Question

Let's say I have a top-down picture of an arrow, and I want to predict the angle this arrow makes. This would be between $0$ and $360$ degrees, or between $0$ and $2\pi$. The problem is that this target is circular, $0$ and $360$ degrees are exactly the same which is an invariance I would like to incorporate in my target, which should help generalization significantly (this is my assumption). The problem is that I don't see a clean way of solving this, are there any papers that try to tackle this problem (or similar ones)? I do have some ideas with their potential downsides:

  • Use a sigmoid or tanh activation, scale it to the ($0, 2\pi)$ range and incorporate the circular property in the loss function. I think this will fail fairly hard, because if it's on the border (worst prediction) only a tiny bit of noise will push the weights to go one way or the other. Also, values closer to the border of $0$ and $2\pi$ will be more difficult to reach because the absolute pre-activation value will need to be close to infinite.
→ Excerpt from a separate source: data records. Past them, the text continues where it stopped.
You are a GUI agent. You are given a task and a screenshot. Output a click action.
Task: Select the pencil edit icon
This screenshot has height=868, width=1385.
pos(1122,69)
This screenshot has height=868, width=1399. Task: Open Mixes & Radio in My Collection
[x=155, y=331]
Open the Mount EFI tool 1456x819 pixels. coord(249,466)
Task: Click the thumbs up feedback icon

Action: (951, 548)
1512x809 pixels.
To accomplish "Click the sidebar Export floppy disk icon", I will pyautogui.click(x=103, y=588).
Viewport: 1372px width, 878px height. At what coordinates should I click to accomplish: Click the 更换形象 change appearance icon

  • Regress to two values, a $x$ and $y$ value and calculate the loss based on the angle these two values make. I think this one has more potential but the norm of this vector is unbounded, which could lead to numeric instability and could lead to blow ups or going to 0 during training. This could potentially be solved by using some weird regularizer to prevent this norm from going too far away from 1.

Other options would be doing something with sine and cosine functions but I feel like the fact that multiple pre-activations map to the same output will also make optimization and generalizations very difficult.